Long distance call from the dead

I am one of those middle-aged people for whom sleeping can be as complex and textured as waking life. But the intense winter we just came through provided me with delicious, restorative sleep. Nights felt longer and darker than usual, themselves a kind of shelter. I was going out of my house less, out in the world less, given the constraints of the weather, and at night my inner life, my dream life, in some kind of correspondence, became extra vivid.
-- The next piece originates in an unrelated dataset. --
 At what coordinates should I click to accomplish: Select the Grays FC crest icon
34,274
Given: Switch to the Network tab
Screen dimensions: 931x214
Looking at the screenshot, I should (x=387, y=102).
I carry forward startling images from my winter dreams. One was of a woman’s long, thick, gray hair. I couldn’t see the woman herself at all, just her hair, which was flowing over the top of a chair. It was unusually healthy and thick, like hair in a shampoo ad. But when was the last time you saw gray hair portrayed that way? We move through our dreams as hurriedly as we move through waking life, but I remember stopping to admire the salt and pepper color, and to note the audacity of this woman who, at her age, grew her hair long, and wore it loose and free.
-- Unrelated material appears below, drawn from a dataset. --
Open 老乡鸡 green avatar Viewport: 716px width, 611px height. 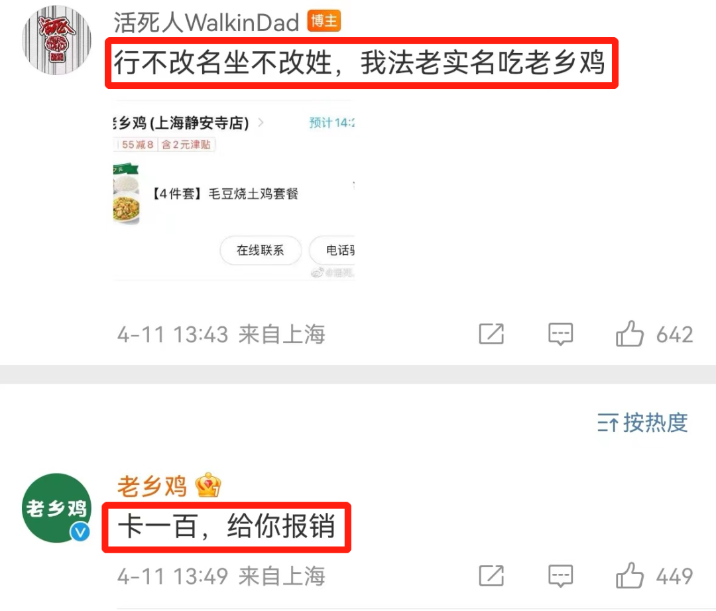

She had let her hair down. What would that mean for me? My hair is going to white, not to grey, but I have grown it out some lately, and I like the feeling of having more of it. Winter keeps us in the house, it makes us super-domestic. We cook, eat, clean, read, work. Then we retire. Wild for me right now would be to spend more time outdoors. I am itching to do so.

Hair color is a weird indicator of aging, given that it continues to grow after we die. Fossilized humans have spooky heads of hair.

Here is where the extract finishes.